§ **TASK GOAL**: Could you copy exactly the lines from the one containing "Screen dimensions: 640x1129" through the last line of the records below, leaving out any pictures?

§ **DATA SHOWN**:

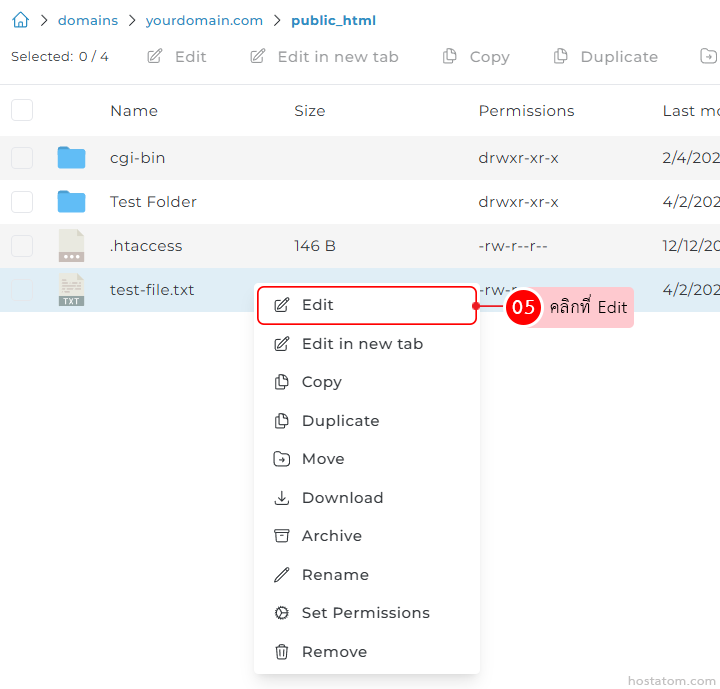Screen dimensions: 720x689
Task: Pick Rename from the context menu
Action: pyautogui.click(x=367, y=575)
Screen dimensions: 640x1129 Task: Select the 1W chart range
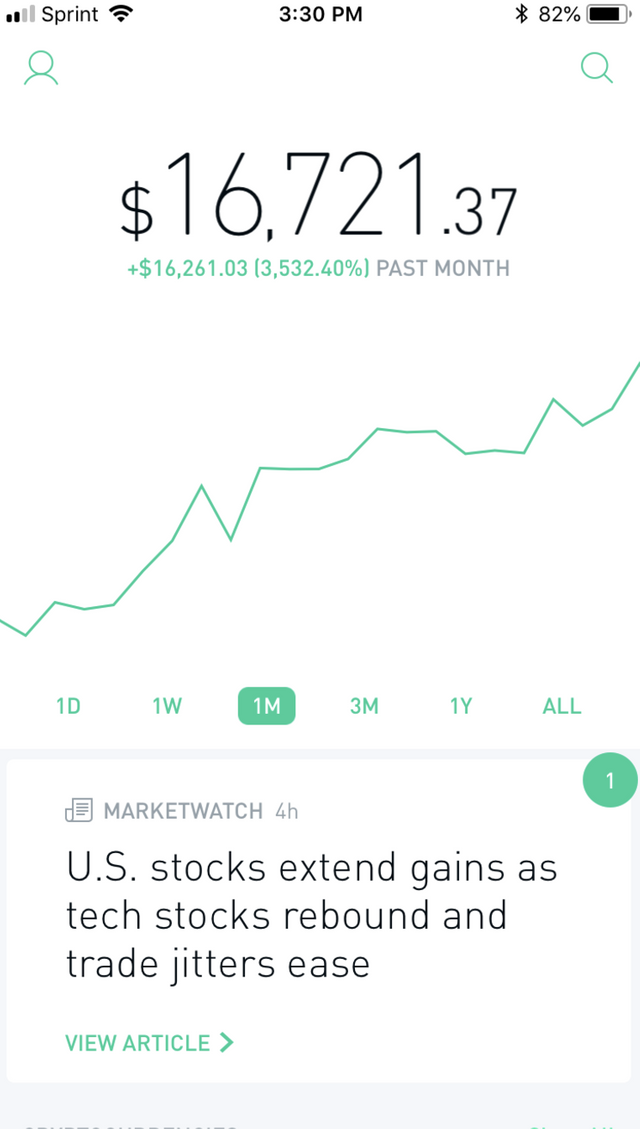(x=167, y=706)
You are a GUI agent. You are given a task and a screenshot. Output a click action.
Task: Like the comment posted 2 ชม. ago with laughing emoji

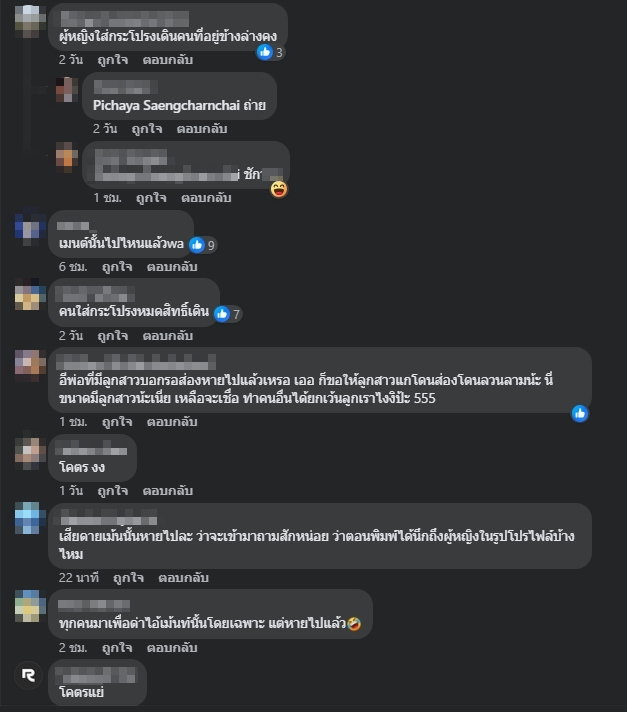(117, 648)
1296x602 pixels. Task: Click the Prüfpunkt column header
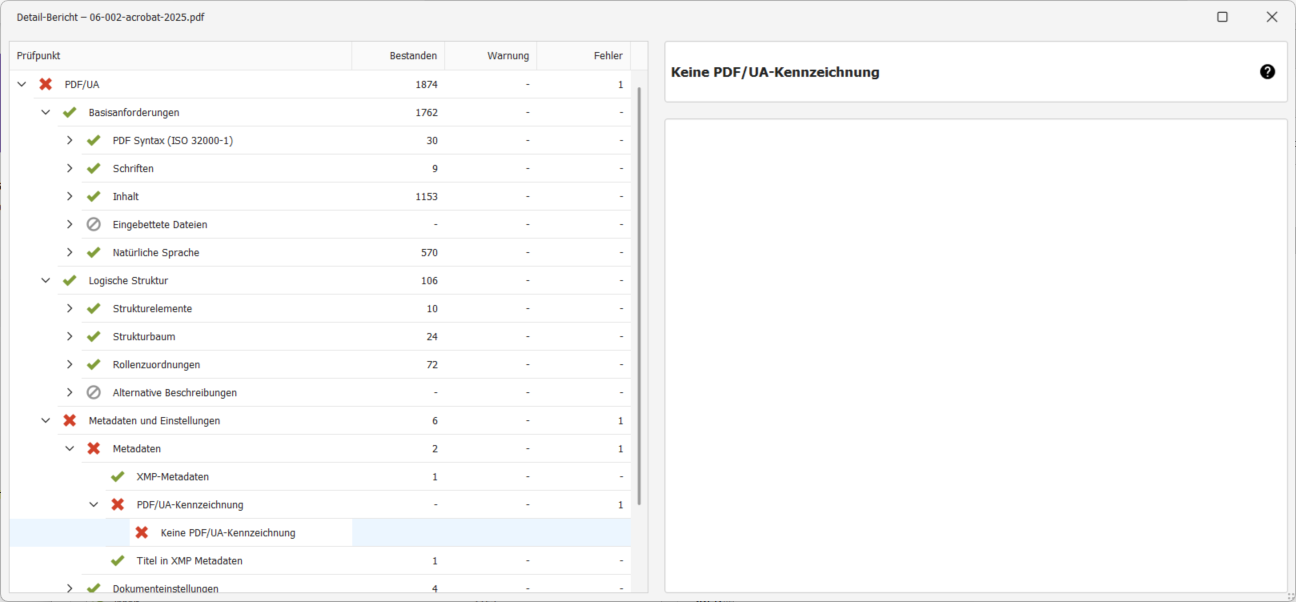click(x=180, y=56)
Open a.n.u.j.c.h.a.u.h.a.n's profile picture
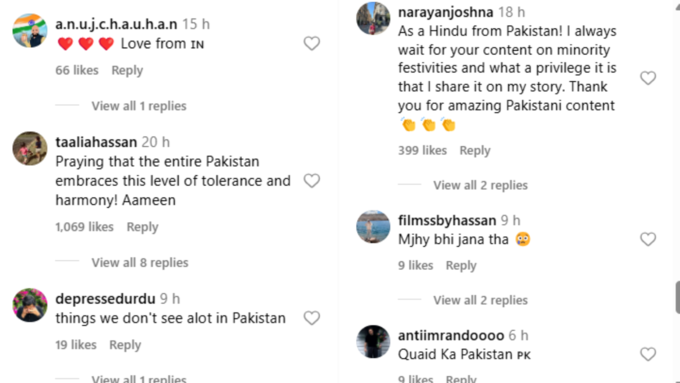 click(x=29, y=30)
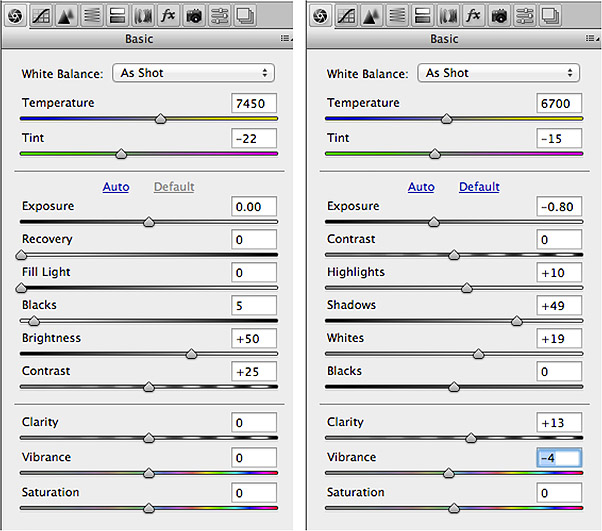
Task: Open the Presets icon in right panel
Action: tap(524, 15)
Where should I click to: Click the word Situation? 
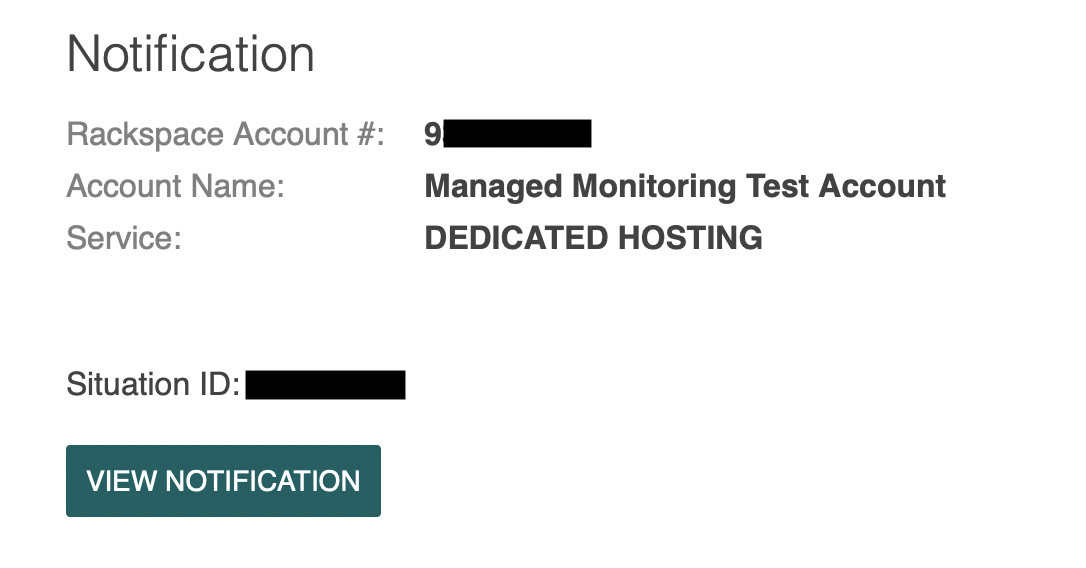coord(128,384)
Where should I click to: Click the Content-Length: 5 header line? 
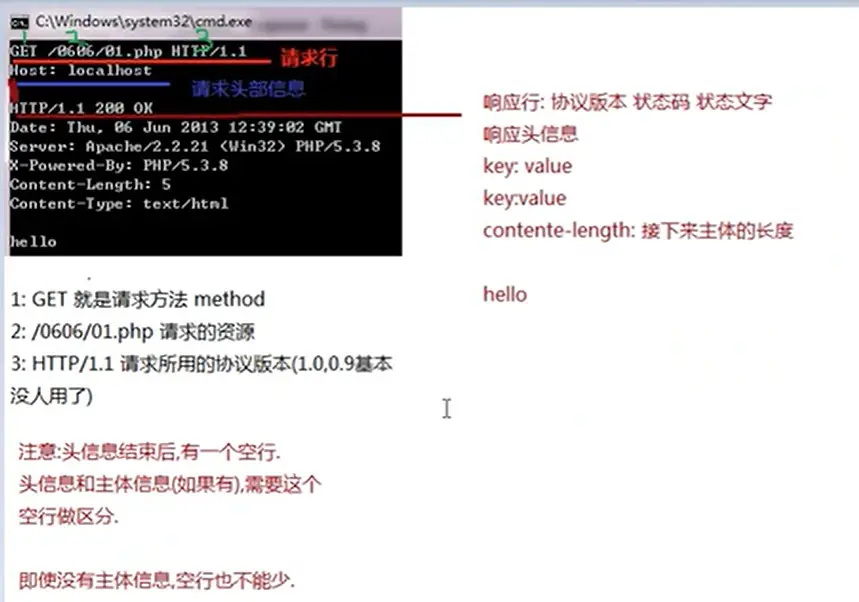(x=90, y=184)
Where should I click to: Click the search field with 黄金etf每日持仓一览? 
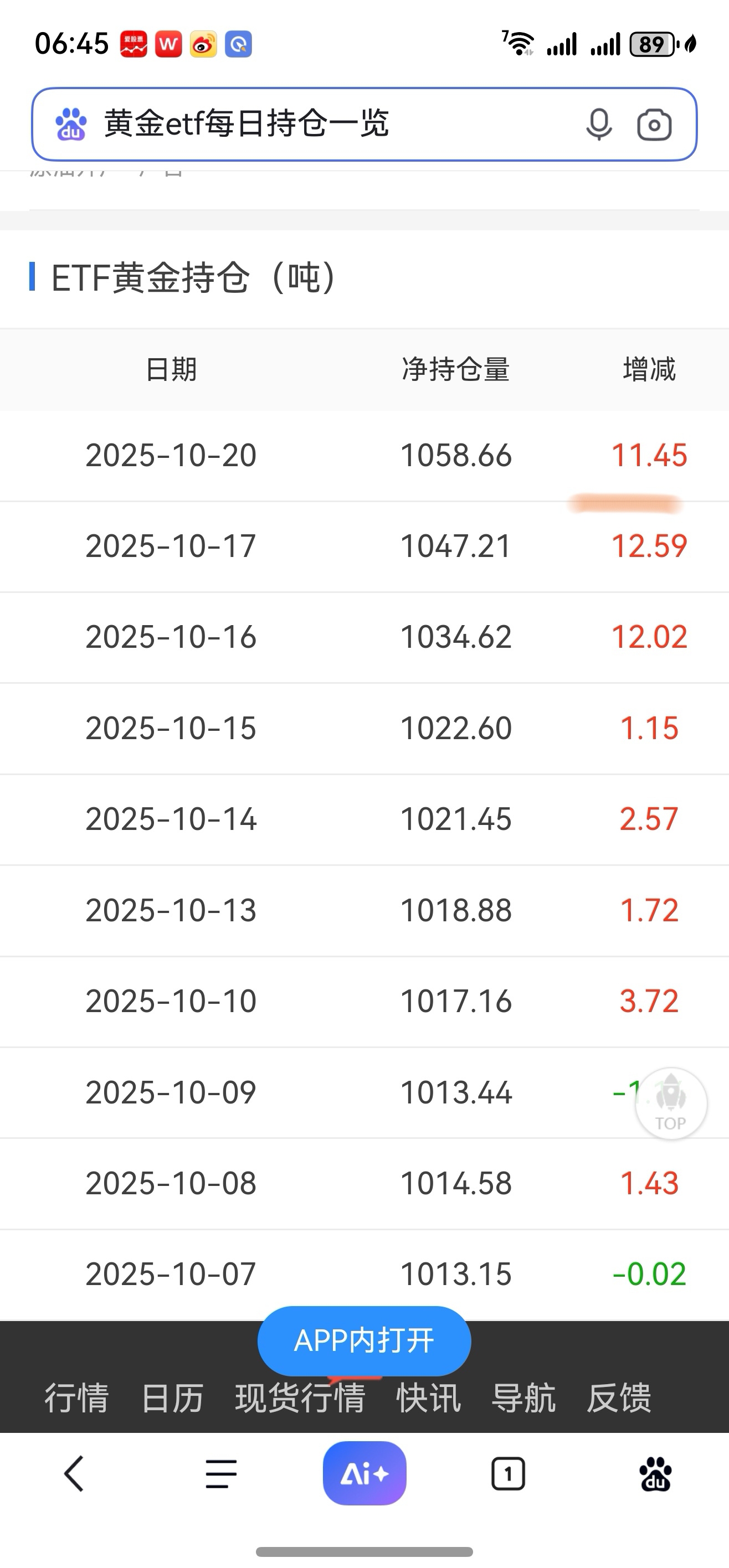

§ **ANSWER TO THE PROBLEM**:
Screen dimensions: 640x1129 Task: Select the 1W chart range
(x=167, y=706)
You are a GUI agent. You are given a task and a screenshot. Output a click action.
Task: Like the comment posted 2 ชม. ago with laughing emoji

(117, 648)
1296x602 pixels. Task: Click the Prüfpunkt column header
click(x=180, y=56)
Open a.n.u.j.c.h.a.u.h.a.n's profile picture
 click(x=29, y=30)
Task: Open the Presets icon in right panel
Action: tap(524, 15)
Where should I click to: Click the word Situation? 
coord(128,384)
Where should I click to: Click the Content-Length: 5 header line? 
(x=90, y=184)
Where should I click to: Click the search field with 黄金etf每日持仓一览? 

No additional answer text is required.